Page extract
==*==

# Extraction

Extraction is the step where Python reads the participant's DDP (Data Donation
Package), parses the files it needs, and produces a set of tables for the
participant to review. This happens entirely inside the Pyodide WebWorker —
no data leaves the browser until the participant explicitly consents.

---

## Validation first

Before extraction begins, `FlowBuilder.start_flow()` calls `self.validate_file(path)`.
Validation answers: *is this the right kind of file?*

```mermaid
flowchart LR
    Z["zip file\nfrom participant"]
    VZ["validate.validate_zip(\n  DDP_CATEGORIES,\n  path\n)"]
    VI["ValidateInput"]
    S0{"status == 0?"}
    OK["extraction proceeds\nvalidation.archive_members\npassed to ZipArchiveReader"]
    FAIL["invalid → retry prompt"]

    Z --> VZ --> VI --> S0
    S0 -- yes --> OK
    S0 -- no --> FAIL
```

`validate_zip()` opens the zip and inspects its file list against a platform's
`DDP_CATEGORIES` — a list of `DDPCategory` objects, each specifying an expected
set of filenames, language, and file type. If enough known files are present,
status 0 is set and `validation.archive_members` is populated with the full
member list.

==*==

Source information

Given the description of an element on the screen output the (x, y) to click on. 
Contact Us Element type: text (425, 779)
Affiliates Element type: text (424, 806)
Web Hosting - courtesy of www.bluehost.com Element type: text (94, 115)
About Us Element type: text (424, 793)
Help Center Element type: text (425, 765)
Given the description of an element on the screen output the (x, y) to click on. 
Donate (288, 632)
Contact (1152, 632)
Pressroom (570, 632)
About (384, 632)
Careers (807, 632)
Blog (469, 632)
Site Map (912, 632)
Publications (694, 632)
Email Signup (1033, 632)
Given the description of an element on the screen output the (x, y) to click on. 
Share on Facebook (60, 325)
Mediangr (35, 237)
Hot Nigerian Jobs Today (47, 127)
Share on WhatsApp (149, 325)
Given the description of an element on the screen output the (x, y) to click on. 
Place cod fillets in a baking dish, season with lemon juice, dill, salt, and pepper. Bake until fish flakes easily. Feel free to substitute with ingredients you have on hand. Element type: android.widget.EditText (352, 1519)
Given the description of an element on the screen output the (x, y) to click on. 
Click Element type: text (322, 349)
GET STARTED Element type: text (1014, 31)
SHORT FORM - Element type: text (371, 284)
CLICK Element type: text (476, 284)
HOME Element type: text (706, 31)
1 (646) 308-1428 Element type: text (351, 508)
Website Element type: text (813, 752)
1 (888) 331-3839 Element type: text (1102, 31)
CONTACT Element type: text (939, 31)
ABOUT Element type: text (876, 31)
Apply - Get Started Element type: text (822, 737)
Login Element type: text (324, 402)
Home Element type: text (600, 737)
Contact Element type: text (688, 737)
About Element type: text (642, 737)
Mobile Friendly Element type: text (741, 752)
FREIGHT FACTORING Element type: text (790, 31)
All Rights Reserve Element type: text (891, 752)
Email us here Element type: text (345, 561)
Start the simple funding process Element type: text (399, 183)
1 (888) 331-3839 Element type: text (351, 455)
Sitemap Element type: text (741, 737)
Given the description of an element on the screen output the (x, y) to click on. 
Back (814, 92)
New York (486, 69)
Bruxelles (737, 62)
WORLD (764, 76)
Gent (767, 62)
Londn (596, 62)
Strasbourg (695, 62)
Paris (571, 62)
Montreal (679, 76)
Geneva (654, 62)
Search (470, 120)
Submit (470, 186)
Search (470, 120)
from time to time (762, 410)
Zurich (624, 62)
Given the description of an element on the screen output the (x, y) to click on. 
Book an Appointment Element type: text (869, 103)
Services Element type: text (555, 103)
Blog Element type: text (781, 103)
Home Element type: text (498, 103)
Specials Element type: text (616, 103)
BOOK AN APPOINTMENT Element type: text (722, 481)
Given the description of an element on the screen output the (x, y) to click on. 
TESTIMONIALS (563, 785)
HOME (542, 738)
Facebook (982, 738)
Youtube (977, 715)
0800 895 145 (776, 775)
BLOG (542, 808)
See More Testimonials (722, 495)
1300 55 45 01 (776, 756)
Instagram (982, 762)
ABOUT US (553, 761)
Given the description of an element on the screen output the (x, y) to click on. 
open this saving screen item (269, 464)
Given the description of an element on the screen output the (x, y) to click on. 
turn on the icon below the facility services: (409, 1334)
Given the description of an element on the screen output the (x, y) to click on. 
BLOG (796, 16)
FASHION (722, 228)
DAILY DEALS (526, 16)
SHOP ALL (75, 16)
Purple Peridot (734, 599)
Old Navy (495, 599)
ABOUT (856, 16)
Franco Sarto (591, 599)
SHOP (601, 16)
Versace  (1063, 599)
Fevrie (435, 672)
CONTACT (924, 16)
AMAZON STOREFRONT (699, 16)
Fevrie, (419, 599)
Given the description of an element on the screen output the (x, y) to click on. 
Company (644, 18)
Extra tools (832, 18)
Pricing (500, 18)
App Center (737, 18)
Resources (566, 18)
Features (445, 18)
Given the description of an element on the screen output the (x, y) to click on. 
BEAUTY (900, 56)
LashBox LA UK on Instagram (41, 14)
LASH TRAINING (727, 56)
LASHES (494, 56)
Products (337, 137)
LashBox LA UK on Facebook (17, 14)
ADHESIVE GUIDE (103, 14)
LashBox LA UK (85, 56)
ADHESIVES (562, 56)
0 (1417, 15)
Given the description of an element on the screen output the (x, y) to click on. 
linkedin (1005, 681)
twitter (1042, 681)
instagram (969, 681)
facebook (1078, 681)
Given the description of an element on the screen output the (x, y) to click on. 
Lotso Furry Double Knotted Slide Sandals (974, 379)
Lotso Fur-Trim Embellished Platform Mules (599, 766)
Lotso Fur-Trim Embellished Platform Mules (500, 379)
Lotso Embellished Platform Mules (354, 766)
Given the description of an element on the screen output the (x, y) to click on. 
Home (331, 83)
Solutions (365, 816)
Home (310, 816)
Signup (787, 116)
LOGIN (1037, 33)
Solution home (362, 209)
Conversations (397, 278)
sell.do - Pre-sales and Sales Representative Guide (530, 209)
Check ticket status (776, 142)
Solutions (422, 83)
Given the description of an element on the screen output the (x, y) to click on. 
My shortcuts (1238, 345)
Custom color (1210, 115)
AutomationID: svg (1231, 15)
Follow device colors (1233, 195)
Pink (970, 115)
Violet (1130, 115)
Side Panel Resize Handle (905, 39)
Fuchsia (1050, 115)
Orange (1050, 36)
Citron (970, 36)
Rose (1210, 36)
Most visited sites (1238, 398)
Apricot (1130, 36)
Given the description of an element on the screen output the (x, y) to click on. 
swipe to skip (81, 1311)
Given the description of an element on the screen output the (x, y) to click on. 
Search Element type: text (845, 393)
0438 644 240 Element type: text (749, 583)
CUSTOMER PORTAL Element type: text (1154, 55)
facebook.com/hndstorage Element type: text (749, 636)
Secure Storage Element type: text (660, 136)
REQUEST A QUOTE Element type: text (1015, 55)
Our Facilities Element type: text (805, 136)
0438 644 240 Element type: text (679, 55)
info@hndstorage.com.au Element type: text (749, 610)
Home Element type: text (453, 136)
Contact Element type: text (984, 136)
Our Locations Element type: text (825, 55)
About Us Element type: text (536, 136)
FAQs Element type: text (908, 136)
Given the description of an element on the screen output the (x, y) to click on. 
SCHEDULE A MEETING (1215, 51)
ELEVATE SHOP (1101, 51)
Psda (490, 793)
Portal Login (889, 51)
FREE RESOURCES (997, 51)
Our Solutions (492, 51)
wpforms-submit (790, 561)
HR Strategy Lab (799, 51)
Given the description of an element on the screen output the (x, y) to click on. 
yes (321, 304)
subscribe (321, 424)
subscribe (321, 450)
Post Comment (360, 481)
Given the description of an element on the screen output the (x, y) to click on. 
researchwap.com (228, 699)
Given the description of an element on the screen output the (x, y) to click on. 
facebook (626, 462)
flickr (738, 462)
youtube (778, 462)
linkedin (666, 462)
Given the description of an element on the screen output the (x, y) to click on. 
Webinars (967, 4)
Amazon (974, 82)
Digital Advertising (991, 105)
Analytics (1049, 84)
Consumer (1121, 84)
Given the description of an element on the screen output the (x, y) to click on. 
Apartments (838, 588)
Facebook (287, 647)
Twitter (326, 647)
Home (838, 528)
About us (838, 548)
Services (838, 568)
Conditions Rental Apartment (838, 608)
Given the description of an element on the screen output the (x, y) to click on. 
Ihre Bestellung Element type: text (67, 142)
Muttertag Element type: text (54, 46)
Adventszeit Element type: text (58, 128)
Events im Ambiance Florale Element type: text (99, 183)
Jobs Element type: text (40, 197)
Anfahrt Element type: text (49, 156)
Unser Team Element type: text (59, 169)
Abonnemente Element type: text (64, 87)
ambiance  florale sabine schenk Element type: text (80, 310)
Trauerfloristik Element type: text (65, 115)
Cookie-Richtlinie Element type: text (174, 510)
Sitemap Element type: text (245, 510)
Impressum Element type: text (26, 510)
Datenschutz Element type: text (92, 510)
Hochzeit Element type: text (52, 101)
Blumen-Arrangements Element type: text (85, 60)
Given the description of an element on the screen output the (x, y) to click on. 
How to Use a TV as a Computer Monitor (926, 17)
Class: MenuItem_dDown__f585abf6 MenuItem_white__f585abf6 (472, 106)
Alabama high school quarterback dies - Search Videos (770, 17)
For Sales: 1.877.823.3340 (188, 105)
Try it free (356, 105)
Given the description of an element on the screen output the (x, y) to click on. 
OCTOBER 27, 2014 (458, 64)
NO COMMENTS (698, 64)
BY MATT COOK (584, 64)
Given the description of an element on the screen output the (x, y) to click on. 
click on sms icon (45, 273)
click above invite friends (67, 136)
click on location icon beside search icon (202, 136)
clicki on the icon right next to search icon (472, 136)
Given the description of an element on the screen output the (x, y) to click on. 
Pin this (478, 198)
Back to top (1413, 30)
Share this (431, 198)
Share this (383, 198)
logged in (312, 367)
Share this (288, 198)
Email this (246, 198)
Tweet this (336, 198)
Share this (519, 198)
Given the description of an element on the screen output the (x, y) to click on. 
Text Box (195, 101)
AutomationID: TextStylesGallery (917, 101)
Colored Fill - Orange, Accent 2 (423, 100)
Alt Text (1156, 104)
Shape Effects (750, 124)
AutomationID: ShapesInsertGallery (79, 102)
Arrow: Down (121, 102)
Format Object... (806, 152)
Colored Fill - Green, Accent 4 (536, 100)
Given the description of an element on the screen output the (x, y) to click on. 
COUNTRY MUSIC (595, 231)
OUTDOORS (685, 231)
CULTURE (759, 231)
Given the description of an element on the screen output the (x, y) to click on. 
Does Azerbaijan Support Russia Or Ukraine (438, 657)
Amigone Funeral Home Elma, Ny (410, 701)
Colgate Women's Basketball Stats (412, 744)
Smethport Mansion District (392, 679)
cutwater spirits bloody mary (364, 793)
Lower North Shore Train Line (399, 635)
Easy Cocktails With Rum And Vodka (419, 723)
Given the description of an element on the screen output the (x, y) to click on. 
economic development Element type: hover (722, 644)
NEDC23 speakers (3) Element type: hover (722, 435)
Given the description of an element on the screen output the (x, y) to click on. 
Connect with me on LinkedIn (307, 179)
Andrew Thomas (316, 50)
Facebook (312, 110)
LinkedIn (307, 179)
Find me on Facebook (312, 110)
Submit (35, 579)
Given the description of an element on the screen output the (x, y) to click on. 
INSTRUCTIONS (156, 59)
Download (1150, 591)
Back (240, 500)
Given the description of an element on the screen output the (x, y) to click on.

==*==

To do
A. In the extraction page, which method does `FlowBuilder.start_flow()` call before extraction begins?
B. Using the extraction page, explain how `validate_zip()` decides whether to set status 0.

Answers per task
A. `self.validate_file(path)`

B. `validate_zip()` opens the zip and checks its file list against the platform's `DDP_CATEGORIES`. Each category lists expected filenames, a language, and a file type. If enough of those known files are present, it sets status 0 and fills `validation.archive_members` with the full member list.